WORK REQUIRED:
From the records below, please repeat exactly the line that has "413). click(164, 80)", the line that has "Select the SBER ticker cell", and every line between them, and nothing else.

++++ INPUT RECORDS ++++

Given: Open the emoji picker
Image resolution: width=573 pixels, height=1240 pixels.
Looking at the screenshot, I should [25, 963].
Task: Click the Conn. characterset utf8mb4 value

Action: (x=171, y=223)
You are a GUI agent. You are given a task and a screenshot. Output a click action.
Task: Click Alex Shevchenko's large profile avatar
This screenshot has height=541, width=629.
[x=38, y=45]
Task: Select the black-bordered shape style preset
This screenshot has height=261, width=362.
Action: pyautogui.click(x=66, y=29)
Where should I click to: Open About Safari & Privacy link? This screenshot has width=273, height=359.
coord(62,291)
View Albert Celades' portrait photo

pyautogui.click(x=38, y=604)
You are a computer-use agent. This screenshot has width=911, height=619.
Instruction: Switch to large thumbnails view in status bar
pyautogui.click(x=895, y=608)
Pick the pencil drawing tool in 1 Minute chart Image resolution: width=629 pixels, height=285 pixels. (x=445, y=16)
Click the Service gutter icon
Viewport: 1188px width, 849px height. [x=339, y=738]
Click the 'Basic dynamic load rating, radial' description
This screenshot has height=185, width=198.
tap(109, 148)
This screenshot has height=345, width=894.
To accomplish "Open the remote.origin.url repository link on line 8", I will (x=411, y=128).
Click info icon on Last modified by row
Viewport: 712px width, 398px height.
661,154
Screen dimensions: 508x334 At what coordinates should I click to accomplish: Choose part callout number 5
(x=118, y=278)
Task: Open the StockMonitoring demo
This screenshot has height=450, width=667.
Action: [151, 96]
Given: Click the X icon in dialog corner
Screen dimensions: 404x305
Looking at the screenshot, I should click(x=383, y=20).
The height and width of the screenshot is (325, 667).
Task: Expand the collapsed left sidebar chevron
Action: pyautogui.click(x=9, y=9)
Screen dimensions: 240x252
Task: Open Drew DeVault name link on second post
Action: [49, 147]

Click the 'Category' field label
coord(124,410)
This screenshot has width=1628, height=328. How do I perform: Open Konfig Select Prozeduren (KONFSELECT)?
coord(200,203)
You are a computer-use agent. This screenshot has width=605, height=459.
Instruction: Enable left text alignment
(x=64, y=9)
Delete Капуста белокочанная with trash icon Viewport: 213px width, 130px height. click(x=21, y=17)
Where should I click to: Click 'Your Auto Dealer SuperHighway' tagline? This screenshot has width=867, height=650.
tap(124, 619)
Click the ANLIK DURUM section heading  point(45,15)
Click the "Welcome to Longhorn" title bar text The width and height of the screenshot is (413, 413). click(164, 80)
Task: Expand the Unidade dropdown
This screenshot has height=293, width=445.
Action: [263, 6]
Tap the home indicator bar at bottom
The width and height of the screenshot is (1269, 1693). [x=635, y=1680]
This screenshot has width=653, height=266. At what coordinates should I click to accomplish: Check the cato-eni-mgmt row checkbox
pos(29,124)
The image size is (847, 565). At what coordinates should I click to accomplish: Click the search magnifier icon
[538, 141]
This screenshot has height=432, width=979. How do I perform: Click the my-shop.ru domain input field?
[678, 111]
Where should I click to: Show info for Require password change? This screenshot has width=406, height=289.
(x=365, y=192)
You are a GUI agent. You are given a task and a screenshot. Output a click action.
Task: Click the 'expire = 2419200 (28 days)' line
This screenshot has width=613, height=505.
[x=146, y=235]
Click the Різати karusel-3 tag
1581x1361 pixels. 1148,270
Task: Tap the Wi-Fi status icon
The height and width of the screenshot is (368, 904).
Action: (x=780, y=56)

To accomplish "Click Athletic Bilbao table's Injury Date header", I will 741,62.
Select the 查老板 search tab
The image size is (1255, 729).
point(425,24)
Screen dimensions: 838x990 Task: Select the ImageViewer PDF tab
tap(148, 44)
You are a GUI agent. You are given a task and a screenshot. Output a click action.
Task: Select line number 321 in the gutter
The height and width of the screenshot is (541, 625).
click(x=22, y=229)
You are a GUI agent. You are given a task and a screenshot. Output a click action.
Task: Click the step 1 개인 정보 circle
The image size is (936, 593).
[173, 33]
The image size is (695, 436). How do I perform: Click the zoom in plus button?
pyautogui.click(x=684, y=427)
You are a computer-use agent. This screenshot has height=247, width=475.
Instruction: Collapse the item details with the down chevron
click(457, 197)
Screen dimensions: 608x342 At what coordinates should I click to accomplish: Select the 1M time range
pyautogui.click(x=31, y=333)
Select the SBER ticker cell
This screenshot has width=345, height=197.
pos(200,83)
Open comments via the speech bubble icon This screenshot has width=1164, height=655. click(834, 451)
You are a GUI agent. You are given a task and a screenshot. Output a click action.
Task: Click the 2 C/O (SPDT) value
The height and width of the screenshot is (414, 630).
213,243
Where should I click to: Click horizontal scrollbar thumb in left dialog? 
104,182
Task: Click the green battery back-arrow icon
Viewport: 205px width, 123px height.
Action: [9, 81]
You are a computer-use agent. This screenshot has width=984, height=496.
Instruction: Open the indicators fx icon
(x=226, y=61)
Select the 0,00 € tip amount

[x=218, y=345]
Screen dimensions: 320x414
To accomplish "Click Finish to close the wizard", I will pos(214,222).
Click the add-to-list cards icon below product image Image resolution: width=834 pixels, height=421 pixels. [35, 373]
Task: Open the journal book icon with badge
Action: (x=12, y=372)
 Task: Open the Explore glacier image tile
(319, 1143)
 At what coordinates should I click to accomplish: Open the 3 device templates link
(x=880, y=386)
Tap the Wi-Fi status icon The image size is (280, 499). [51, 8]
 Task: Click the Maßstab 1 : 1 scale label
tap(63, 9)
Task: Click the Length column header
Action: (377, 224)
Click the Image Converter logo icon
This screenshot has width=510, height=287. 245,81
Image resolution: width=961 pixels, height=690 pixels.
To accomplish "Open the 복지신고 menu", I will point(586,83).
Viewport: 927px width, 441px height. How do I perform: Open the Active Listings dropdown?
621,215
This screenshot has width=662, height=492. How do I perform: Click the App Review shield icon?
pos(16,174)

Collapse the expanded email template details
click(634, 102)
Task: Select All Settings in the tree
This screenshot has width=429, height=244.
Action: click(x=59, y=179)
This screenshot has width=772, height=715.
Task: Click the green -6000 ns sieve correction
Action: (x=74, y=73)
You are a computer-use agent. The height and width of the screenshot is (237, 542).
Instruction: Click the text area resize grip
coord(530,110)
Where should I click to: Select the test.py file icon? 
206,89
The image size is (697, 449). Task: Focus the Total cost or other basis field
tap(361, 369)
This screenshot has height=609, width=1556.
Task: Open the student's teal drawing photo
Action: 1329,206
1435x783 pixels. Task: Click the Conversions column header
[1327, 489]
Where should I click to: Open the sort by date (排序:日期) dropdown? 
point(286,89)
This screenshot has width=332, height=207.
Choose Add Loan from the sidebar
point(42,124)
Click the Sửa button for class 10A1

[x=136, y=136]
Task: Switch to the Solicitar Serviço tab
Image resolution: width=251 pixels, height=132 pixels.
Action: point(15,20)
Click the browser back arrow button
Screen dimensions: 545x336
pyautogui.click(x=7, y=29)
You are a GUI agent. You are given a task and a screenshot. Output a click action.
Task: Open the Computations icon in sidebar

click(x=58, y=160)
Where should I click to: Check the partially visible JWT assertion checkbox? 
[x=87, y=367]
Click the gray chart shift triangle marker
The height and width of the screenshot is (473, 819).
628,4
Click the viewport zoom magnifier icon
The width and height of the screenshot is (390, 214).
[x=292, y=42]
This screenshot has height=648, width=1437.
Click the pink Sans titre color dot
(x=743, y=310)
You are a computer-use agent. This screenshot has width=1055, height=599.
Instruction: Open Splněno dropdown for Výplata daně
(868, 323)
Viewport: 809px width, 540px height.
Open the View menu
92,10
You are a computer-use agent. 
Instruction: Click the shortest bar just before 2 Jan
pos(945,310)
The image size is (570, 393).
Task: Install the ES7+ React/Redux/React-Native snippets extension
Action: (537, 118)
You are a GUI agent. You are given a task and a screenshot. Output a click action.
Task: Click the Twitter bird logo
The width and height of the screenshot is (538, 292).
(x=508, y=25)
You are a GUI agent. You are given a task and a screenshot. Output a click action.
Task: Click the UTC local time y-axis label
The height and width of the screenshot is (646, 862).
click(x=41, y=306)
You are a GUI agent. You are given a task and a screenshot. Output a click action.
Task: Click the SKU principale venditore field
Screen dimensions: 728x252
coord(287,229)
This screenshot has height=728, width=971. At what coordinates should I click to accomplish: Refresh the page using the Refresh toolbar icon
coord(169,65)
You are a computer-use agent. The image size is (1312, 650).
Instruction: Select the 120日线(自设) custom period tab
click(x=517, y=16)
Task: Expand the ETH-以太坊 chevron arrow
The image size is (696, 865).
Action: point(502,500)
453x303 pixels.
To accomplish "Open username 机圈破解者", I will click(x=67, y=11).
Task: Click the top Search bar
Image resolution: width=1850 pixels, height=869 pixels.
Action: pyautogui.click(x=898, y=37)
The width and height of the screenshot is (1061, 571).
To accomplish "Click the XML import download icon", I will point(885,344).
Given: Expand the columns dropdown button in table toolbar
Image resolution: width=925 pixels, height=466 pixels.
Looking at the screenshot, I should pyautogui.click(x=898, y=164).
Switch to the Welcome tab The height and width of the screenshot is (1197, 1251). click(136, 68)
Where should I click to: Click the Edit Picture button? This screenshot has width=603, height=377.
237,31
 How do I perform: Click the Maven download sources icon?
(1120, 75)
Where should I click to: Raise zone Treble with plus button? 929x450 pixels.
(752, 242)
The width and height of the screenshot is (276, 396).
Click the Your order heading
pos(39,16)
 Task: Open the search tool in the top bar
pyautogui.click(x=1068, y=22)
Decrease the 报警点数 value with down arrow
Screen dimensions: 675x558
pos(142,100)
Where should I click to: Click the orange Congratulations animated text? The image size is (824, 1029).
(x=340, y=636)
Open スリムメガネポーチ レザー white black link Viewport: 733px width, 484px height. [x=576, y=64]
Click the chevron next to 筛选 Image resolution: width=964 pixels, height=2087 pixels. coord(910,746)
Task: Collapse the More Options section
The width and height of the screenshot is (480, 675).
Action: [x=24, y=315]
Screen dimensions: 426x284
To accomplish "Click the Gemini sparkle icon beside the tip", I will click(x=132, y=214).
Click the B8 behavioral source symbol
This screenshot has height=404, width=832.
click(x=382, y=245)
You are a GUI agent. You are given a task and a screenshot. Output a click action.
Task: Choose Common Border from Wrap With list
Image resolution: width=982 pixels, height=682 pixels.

++++

RESPONSE BELOW:
Click the "Welcome to Longhorn" title bar text The width and height of the screenshot is (413, 413). click(164, 80)
Task: Expand the Unidade dropdown
This screenshot has height=293, width=445.
Action: [263, 6]
Tap the home indicator bar at bottom
The width and height of the screenshot is (1269, 1693). [x=635, y=1680]
This screenshot has width=653, height=266. At what coordinates should I click to accomplish: Check the cato-eni-mgmt row checkbox
pos(29,124)
The image size is (847, 565). At what coordinates should I click to accomplish: Click the search magnifier icon
[538, 141]
This screenshot has height=432, width=979. How do I perform: Click the my-shop.ru domain input field?
[678, 111]
Where should I click to: Show info for Require password change? This screenshot has width=406, height=289.
(x=365, y=192)
You are a GUI agent. You are given a task and a screenshot. Output a click action.
Task: Click the 'expire = 2419200 (28 days)' line
This screenshot has width=613, height=505.
[x=146, y=235]
Click the Різати karusel-3 tag
1581x1361 pixels. 1148,270
Task: Tap the Wi-Fi status icon
The height and width of the screenshot is (368, 904).
Action: (x=780, y=56)

To accomplish "Click Athletic Bilbao table's Injury Date header", I will 741,62.
Select the 查老板 search tab
The image size is (1255, 729).
point(425,24)
Screen dimensions: 838x990 Task: Select the ImageViewer PDF tab
tap(148, 44)
You are a GUI agent. You are given a task and a screenshot. Output a click action.
Task: Select line number 321 in the gutter
The height and width of the screenshot is (541, 625).
click(x=22, y=229)
You are a GUI agent. You are given a task and a screenshot. Output a click action.
Task: Click the step 1 개인 정보 circle
The image size is (936, 593).
[173, 33]
The image size is (695, 436). How do I perform: Click the zoom in plus button?
pyautogui.click(x=684, y=427)
You are a computer-use agent. This screenshot has height=247, width=475.
Instruction: Collapse the item details with the down chevron
click(457, 197)
Screen dimensions: 608x342 At what coordinates should I click to accomplish: Select the 1M time range
pyautogui.click(x=31, y=333)
Select the SBER ticker cell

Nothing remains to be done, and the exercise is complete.